* _GIVEN EXERCISE_
Render the lines from the one containing "You are a GUI" through the final line below, inclusive, as a JSON list of strings with one string per line and blank lines omitted.
■ ■ ■
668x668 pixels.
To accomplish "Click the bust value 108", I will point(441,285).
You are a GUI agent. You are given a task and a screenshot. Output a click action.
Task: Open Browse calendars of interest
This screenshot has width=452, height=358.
■ ■ ■
* _TASK ANSWER_
[
  "You are a GUI agent. You are given a task and a screenshot. Output a click action.",
  "Task: Open Browse calendars of interest",
  "This screenshot has width=452, height=358."
]